Ces débuts sont encourageants, mais toutefois insuffisants pour donner de l’impact à l’initiative pour le moment. Angélique Robin ose : « C’est l’engagement de deux heures de son temps qui refroidit un peu ». Emmanuelle Gey poursuit : « C’est pourtant ce qui donne sens à notre démarche et il faut persévérer. La grande majorité des adhérents sont largement en positif en ce qui concerne leur investissement. Notre problème, c’est leur nombre ».
Alors l’équipe multiplie les actions pour booster la croissance de l’association. D’abord, elle a ouvert l’adhésion à l’épicerie à toutes les communes avoisinantes. Ensuite, elle entend enrichir son offre de produits pour répondre aux besoins du plus grand nombre. « S’ils trouvent ce qu’ils cherchent, les gens viendront plus facilement. Ils n’auront plus besoin d’aller au supermarché et de prendre la voiture tout le temps. Personnellement, j’aimerais des produits frais et d’hygiène », souffle David Crance, un habitant impliqué.
L’emménagement dans le local du village sera décisif
Coller aux saisons et aux événements semble être un incontournable. Aussi, autour de la table, on parle Noël, avec des terrines, des escargots, de la truite fumée, des confitures poire-cannelle ou au pain d’épices. On cherche des producteurs haut-marnais sensibles au projet. Car l’autre spécificité de l’association – une conviction, même – c’est qu’elle n’applique aucune marge à ses produits. Le consommateur paie le prix coûtant. D’ores et déjà, plusieurs d’entre eux ont répondu favorablement, entre les œufs de Celles ou le maraîcher de Neuilly-L’Evêque, pour ne citer qu’eux.

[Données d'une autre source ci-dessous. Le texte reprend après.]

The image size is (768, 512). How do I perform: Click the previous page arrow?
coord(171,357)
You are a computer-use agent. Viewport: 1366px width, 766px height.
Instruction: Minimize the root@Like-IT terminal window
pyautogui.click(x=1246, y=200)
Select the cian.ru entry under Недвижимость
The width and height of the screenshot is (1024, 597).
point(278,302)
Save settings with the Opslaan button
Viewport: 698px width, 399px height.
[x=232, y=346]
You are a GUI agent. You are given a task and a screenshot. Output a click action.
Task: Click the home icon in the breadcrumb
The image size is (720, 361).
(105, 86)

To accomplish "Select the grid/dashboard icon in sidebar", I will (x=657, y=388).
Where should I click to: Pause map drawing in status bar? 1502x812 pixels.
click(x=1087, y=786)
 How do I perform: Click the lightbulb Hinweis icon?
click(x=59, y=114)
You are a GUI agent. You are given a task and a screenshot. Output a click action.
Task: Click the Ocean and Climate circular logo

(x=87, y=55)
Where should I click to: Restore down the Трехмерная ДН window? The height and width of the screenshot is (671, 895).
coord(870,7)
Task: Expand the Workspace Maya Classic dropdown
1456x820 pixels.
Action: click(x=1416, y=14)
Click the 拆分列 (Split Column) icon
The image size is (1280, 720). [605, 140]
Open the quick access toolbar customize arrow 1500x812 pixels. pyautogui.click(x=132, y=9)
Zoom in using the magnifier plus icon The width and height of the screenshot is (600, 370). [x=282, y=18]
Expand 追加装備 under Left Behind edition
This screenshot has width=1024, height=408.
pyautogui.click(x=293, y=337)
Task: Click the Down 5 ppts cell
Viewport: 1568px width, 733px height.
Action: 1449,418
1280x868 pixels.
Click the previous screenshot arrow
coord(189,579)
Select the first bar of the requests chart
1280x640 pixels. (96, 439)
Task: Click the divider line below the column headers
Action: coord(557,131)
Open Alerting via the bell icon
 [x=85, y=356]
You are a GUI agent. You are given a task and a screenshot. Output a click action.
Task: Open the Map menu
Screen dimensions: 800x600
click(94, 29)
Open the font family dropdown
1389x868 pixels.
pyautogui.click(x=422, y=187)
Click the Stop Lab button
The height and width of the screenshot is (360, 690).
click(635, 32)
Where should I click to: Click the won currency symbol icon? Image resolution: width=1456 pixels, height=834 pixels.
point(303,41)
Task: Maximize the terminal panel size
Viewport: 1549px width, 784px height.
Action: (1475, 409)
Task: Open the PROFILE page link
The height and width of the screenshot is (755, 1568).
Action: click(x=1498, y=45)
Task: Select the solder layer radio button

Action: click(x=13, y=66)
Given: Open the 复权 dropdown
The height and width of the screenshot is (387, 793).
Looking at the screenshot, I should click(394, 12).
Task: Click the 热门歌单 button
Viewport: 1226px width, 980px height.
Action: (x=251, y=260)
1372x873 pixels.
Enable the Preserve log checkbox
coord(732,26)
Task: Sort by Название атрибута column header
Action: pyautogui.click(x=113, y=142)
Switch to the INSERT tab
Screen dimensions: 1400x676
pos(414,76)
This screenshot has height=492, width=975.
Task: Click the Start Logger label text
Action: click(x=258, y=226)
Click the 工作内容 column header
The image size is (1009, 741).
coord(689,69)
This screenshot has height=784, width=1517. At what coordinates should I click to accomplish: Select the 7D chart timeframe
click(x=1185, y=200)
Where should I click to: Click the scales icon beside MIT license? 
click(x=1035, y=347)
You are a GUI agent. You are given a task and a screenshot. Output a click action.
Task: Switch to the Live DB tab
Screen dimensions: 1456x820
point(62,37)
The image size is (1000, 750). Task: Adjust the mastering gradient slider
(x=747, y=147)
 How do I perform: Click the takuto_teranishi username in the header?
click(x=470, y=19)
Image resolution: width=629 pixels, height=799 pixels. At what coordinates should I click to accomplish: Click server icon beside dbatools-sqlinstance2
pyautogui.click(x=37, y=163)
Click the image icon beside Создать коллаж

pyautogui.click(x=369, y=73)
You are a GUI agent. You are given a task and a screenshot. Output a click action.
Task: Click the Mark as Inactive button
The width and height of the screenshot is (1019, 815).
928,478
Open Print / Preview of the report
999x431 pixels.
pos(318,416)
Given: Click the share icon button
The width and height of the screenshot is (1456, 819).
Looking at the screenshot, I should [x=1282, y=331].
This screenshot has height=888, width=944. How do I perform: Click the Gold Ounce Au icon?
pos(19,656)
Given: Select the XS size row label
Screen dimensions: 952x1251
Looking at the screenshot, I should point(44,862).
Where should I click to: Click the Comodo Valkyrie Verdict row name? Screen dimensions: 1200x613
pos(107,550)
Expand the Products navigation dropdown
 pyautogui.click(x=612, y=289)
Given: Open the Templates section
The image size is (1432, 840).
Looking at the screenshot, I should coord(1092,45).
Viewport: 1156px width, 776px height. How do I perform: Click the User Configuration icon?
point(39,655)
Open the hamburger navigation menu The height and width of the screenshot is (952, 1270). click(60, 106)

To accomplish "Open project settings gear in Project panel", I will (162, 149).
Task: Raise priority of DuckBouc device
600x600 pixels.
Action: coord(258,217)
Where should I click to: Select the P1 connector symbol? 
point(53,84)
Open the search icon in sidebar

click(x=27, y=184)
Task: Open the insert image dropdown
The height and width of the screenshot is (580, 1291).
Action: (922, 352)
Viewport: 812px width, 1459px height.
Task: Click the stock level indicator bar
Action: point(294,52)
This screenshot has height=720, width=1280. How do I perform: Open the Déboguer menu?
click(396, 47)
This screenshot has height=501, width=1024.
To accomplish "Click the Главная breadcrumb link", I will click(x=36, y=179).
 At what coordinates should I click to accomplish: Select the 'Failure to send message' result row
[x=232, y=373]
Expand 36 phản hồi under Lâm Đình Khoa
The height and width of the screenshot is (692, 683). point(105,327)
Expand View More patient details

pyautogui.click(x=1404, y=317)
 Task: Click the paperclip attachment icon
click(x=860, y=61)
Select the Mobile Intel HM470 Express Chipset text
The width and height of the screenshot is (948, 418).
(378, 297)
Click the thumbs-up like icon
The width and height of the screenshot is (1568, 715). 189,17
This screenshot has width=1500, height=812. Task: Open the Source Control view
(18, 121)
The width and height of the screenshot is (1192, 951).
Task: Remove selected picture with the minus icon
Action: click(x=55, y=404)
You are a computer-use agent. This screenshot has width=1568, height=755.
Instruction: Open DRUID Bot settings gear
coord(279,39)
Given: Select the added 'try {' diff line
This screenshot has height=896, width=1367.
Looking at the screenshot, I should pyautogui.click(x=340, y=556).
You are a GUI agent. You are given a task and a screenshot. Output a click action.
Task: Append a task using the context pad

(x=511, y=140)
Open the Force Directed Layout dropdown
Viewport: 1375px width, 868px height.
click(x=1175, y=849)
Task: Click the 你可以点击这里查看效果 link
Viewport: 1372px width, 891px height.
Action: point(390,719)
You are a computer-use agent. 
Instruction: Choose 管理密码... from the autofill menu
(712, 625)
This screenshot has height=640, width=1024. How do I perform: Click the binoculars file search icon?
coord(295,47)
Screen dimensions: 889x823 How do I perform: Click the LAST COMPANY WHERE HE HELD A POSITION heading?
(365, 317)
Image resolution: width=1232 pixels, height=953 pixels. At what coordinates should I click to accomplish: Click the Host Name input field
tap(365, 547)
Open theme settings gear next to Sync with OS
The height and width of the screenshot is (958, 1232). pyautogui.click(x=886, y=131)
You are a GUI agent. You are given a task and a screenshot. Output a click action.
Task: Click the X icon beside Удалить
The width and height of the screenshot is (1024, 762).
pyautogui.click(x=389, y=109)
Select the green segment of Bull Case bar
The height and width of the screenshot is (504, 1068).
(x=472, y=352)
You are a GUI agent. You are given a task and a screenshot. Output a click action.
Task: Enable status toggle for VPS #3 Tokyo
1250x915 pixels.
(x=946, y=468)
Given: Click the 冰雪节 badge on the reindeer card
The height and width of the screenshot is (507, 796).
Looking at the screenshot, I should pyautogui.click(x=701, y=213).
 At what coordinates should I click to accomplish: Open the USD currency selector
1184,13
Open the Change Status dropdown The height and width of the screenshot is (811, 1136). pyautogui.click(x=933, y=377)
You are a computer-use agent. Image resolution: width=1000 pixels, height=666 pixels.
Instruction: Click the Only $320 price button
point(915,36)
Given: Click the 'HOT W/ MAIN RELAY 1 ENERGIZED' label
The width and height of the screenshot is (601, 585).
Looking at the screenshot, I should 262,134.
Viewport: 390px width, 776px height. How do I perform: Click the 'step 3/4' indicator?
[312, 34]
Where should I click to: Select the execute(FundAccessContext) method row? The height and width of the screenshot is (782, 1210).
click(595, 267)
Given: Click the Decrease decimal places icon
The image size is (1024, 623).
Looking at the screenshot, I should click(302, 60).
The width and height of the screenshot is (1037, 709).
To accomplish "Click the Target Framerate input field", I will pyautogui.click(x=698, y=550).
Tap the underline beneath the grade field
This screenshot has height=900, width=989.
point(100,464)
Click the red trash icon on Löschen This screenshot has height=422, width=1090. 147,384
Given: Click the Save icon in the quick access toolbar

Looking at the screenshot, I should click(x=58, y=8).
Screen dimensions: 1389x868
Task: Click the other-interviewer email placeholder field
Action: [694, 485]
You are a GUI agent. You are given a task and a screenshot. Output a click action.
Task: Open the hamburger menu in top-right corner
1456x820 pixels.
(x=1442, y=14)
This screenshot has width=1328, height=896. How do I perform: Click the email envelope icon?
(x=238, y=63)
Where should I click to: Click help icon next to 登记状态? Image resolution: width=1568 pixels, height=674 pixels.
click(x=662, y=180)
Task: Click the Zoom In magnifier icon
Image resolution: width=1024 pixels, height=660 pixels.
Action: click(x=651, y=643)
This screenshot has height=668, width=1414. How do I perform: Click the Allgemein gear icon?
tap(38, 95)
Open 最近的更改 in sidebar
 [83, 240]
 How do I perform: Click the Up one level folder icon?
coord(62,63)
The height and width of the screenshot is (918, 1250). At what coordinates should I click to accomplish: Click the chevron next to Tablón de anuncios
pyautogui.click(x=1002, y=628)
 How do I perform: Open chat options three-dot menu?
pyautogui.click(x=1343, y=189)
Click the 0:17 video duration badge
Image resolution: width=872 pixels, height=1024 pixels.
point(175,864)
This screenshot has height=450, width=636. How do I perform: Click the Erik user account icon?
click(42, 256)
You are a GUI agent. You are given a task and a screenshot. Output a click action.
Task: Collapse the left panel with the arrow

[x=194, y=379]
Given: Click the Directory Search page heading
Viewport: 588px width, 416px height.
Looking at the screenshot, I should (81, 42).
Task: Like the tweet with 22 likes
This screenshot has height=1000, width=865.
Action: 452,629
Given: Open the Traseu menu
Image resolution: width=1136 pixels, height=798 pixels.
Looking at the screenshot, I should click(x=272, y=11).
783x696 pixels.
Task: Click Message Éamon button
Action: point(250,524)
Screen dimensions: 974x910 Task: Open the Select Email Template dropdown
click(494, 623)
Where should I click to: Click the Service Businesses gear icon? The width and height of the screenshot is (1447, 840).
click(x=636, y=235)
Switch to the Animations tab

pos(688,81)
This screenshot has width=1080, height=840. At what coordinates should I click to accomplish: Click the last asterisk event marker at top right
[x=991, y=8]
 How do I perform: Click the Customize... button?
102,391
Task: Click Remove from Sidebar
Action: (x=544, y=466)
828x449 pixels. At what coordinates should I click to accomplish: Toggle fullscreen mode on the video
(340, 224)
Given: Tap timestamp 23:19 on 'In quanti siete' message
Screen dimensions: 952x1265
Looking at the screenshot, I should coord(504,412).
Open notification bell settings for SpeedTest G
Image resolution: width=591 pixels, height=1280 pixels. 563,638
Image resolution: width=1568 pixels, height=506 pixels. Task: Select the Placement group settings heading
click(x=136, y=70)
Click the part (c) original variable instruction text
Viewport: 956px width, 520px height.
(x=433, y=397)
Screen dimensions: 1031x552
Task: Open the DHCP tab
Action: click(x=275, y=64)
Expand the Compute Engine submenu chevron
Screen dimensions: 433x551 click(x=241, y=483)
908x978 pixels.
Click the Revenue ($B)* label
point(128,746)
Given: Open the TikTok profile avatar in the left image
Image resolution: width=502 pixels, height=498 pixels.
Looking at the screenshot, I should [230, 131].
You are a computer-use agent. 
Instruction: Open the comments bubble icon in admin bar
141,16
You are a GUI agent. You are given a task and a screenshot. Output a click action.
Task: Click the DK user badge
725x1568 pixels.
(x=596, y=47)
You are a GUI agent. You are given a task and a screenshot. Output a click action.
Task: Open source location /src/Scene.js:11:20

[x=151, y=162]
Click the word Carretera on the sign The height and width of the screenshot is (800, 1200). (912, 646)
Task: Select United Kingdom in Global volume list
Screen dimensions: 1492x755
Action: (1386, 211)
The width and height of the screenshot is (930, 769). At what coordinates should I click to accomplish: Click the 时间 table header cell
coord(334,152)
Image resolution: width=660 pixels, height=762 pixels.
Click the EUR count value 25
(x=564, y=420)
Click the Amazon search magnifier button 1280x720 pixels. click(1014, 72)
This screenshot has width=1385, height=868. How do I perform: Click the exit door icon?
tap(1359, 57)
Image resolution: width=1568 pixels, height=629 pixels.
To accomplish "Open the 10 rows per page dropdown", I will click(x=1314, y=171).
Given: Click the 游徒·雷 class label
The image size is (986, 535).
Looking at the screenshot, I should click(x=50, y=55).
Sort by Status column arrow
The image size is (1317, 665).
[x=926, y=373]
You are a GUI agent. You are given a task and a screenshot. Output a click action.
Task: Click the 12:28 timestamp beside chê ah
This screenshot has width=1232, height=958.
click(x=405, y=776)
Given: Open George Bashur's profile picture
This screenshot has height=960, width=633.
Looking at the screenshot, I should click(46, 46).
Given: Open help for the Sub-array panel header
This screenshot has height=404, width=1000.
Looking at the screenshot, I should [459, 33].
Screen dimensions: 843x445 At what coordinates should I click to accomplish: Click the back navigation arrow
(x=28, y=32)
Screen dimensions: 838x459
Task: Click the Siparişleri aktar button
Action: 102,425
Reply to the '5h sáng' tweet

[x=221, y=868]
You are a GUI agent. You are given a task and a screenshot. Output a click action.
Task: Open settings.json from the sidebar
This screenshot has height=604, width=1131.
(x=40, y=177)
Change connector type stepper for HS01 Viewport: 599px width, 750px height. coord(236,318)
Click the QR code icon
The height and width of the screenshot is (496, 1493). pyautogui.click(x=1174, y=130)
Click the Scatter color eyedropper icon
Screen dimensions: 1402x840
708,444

D’ici la fin de l’année, Epi tout ça espère intégrer son nouveau local. La mairie lui a mis à disposition une pièce de 25 m2 qu’elle rénove avec les moyens du bord. « Ce sera un réel ‘‘plus’’ », garantit Angélique Robin, consciente que les incertitudes de l’automne et les rigueurs de l’hiver vont singulièrement refroidir les habitants à se rendre en extérieur.
Une fois installée, l’équipe espère alors dérouler d’autres idées, toujours dans le but de tisser du lien social. « On pense par exemple à un coin lecture ou à des ateliers thématiques », confie Emmanuelle Gey. Sur les 120 épiceries participatives du réseau Monépi que compte le territoire national, plusieurs d’entre elles ont déjà franchi la barre des 100 familles adhérentes.
Delphine Catalifaud
Une nouvelle campagne en vue en Haute-Marne
En Haute-Marne, la campagne « Bouge ton coq » menée en début d’année 2022, en partenariat avec le Conseil départemental et l’association des Maires ruraux, visait une dizaine d’ouvertures d’épiceries participatives dans le département. Las, à ce jour, seul Andilly-en-Bassigny s’est finalement lancé dans l’aventure. Villiers-sur-Suize, qui avait amorcé l’idée en organisant une réunion d’information auprès de ses habitants, devrait finalement s’orienter sur un projet de reprise de son actuel commerce, comme l’a confirmé Roseline Gruot, la maire du village.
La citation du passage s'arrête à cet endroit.